> Goal of the exercise
Where a line has odd spacing or punctuation, keep it; transcribe all the entries exactly.

> Information
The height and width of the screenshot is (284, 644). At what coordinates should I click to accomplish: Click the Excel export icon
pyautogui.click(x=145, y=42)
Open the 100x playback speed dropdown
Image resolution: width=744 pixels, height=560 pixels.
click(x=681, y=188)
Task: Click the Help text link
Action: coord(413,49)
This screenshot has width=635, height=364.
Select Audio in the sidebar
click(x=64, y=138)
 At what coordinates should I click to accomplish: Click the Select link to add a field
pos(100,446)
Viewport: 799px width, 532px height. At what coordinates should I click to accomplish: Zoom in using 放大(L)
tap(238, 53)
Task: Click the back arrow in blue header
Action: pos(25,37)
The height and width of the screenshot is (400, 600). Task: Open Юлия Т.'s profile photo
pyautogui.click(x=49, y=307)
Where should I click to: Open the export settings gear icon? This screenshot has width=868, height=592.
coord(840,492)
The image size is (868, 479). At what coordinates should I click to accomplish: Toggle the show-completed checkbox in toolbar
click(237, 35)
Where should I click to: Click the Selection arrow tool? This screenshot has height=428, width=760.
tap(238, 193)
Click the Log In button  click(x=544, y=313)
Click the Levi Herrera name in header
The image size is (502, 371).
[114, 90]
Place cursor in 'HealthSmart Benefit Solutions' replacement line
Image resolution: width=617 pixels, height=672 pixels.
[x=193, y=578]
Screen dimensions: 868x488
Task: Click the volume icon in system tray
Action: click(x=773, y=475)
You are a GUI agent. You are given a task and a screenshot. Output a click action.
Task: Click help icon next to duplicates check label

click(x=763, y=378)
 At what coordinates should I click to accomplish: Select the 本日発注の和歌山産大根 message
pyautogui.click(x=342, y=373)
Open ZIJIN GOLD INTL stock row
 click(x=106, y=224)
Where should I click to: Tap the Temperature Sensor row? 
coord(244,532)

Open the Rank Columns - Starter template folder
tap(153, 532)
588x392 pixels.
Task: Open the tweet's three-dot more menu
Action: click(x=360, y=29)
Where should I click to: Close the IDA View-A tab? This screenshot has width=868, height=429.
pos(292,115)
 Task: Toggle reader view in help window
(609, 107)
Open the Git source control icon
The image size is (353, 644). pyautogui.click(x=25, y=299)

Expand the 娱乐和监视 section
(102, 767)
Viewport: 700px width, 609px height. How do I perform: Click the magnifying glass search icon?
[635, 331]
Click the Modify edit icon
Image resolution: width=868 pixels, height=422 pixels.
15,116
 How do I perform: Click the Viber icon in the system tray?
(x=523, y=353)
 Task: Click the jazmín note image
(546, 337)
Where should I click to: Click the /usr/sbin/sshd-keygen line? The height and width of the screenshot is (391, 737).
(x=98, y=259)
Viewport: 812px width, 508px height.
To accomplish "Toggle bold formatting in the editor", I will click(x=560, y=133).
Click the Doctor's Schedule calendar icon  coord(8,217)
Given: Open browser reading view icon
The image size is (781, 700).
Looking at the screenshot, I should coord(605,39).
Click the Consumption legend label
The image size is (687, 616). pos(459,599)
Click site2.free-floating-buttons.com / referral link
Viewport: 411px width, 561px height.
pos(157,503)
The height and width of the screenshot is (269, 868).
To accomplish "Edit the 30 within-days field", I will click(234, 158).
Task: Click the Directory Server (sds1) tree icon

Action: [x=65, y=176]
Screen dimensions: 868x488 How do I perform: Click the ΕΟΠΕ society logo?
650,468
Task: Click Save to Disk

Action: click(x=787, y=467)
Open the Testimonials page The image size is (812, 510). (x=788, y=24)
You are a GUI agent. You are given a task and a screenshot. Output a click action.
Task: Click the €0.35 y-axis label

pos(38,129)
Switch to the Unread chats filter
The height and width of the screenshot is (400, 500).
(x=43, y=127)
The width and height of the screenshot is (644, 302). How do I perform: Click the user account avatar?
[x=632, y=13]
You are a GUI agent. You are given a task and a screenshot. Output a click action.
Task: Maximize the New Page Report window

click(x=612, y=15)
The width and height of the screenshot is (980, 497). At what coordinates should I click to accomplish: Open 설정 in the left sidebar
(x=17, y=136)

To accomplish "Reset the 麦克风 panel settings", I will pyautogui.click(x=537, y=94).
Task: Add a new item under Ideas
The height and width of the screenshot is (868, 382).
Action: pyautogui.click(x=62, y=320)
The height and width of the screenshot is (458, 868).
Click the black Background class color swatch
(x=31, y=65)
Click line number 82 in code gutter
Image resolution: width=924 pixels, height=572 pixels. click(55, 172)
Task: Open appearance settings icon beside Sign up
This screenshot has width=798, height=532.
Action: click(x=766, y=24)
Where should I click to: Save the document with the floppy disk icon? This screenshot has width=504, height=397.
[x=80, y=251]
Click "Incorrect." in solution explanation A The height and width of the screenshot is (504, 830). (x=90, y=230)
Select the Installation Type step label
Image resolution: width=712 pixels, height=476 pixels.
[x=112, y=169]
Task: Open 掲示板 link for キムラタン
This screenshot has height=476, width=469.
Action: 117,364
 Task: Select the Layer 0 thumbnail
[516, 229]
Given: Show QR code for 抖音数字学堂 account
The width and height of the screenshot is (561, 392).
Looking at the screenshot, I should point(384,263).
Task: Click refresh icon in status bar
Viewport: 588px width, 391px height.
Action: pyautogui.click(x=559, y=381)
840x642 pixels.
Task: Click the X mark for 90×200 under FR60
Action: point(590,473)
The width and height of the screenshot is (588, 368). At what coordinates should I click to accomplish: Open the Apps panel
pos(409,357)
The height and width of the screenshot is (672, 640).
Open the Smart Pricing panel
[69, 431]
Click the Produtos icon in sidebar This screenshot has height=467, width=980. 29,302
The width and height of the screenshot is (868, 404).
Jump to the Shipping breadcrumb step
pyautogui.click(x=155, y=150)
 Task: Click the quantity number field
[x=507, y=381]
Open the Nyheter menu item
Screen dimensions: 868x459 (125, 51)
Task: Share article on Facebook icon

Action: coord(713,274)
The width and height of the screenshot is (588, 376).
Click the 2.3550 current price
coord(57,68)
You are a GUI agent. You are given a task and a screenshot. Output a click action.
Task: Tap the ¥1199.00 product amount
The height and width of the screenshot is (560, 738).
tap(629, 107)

> Expected answer
The height and width of the screenshot is (284, 644). At what coordinates should I click to accomplish: Click the Excel export icon
pyautogui.click(x=145, y=42)
Open the 100x playback speed dropdown
Image resolution: width=744 pixels, height=560 pixels.
click(x=681, y=188)
Task: Click the Help text link
Action: coord(413,49)
This screenshot has width=635, height=364.
Select Audio in the sidebar
click(x=64, y=138)
 At what coordinates should I click to accomplish: Click the Select link to add a field
pos(100,446)
Viewport: 799px width, 532px height. At what coordinates should I click to accomplish: Zoom in using 放大(L)
tap(238, 53)
Task: Click the back arrow in blue header
Action: pos(25,37)
The height and width of the screenshot is (400, 600). Task: Open Юлия Т.'s profile photo
pyautogui.click(x=49, y=307)
Where should I click to: Open the export settings gear icon? This screenshot has width=868, height=592.
coord(840,492)
The image size is (868, 479). At what coordinates should I click to accomplish: Toggle the show-completed checkbox in toolbar
click(237, 35)
Where should I click to: Click the Selection arrow tool? This screenshot has height=428, width=760.
tap(238, 193)
Click the Log In button  click(x=544, y=313)
Click the Levi Herrera name in header
The image size is (502, 371).
[114, 90]
Place cursor in 'HealthSmart Benefit Solutions' replacement line
Image resolution: width=617 pixels, height=672 pixels.
[x=193, y=578]
Screen dimensions: 868x488
Task: Click the volume icon in system tray
Action: click(x=773, y=475)
You are a GUI agent. You are given a task and a screenshot. Output a click action.
Task: Click help icon next to duplicates check label

click(x=763, y=378)
 At what coordinates should I click to accomplish: Select the 本日発注の和歌山産大根 message
pyautogui.click(x=342, y=373)
Open ZIJIN GOLD INTL stock row
 click(x=106, y=224)
Where should I click to: Tap the Temperature Sensor row? 
coord(244,532)

Open the Rank Columns - Starter template folder
tap(153, 532)
588x392 pixels.
Task: Open the tweet's three-dot more menu
Action: click(x=360, y=29)
Where should I click to: Close the IDA View-A tab? This screenshot has width=868, height=429.
pos(292,115)
 Task: Toggle reader view in help window
(609, 107)
Open the Git source control icon
The image size is (353, 644). pyautogui.click(x=25, y=299)

Expand the 娱乐和监视 section
(102, 767)
Viewport: 700px width, 609px height. How do I perform: Click the magnifying glass search icon?
[635, 331]
Click the Modify edit icon
Image resolution: width=868 pixels, height=422 pixels.
15,116
 How do I perform: Click the Viber icon in the system tray?
(x=523, y=353)
 Task: Click the jazmín note image
(546, 337)
Where should I click to: Click the /usr/sbin/sshd-keygen line? The height and width of the screenshot is (391, 737).
(x=98, y=259)
Viewport: 812px width, 508px height.
To accomplish "Toggle bold formatting in the editor", I will click(x=560, y=133).
Click the Doctor's Schedule calendar icon  coord(8,217)
Given: Open browser reading view icon
The image size is (781, 700).
Looking at the screenshot, I should coord(605,39).
Click the Consumption legend label
The image size is (687, 616). pos(459,599)
Click site2.free-floating-buttons.com / referral link
Viewport: 411px width, 561px height.
pos(157,503)
The height and width of the screenshot is (269, 868).
To accomplish "Edit the 30 within-days field", I will click(234, 158).
Task: Click the Directory Server (sds1) tree icon

Action: [x=65, y=176]
Screen dimensions: 868x488 How do I perform: Click the ΕΟΠΕ society logo?
650,468
Task: Click Save to Disk

Action: click(x=787, y=467)
Open the Testimonials page The image size is (812, 510). (x=788, y=24)
You are a GUI agent. You are given a task and a screenshot. Output a click action.
Task: Click the €0.35 y-axis label

pos(38,129)
Switch to the Unread chats filter
The height and width of the screenshot is (400, 500).
(x=43, y=127)
The width and height of the screenshot is (644, 302). How do I perform: Click the user account avatar?
[x=632, y=13]
You are a GUI agent. You are given a task and a screenshot. Output a click action.
Task: Maximize the New Page Report window

click(x=612, y=15)
The width and height of the screenshot is (980, 497). At what coordinates should I click to accomplish: Open 설정 in the left sidebar
(x=17, y=136)

To accomplish "Reset the 麦克风 panel settings", I will pyautogui.click(x=537, y=94).
Task: Add a new item under Ideas
The height and width of the screenshot is (868, 382).
Action: pyautogui.click(x=62, y=320)
The height and width of the screenshot is (458, 868).
Click the black Background class color swatch
(x=31, y=65)
Click line number 82 in code gutter
Image resolution: width=924 pixels, height=572 pixels. click(55, 172)
Task: Open appearance settings icon beside Sign up
This screenshot has width=798, height=532.
Action: click(x=766, y=24)
Where should I click to: Save the document with the floppy disk icon? This screenshot has width=504, height=397.
[x=80, y=251]
Click "Incorrect." in solution explanation A The height and width of the screenshot is (504, 830). (x=90, y=230)
Select the Installation Type step label
Image resolution: width=712 pixels, height=476 pixels.
[x=112, y=169]
Task: Open 掲示板 link for キムラタン
This screenshot has height=476, width=469.
Action: 117,364
 Task: Select the Layer 0 thumbnail
[516, 229]
Given: Show QR code for 抖音数字学堂 account
The width and height of the screenshot is (561, 392).
Looking at the screenshot, I should point(384,263).
Task: Click refresh icon in status bar
Viewport: 588px width, 391px height.
Action: pyautogui.click(x=559, y=381)
840x642 pixels.
Task: Click the X mark for 90×200 under FR60
Action: point(590,473)
The width and height of the screenshot is (588, 368). At what coordinates should I click to accomplish: Open the Apps panel
pos(409,357)
The height and width of the screenshot is (672, 640).
Open the Smart Pricing panel
[69, 431]
Click the Produtos icon in sidebar This screenshot has height=467, width=980. 29,302
The width and height of the screenshot is (868, 404).
Jump to the Shipping breadcrumb step
pyautogui.click(x=155, y=150)
 Task: Click the quantity number field
[x=507, y=381]
Open the Nyheter menu item
Screen dimensions: 868x459 (125, 51)
Task: Share article on Facebook icon

Action: coord(713,274)
The width and height of the screenshot is (588, 376).
Click the 2.3550 current price
coord(57,68)
You are a GUI agent. You are given a task and a screenshot. Output a click action.
Task: Tap the ¥1199.00 product amount
The height and width of the screenshot is (560, 738).
tap(629, 107)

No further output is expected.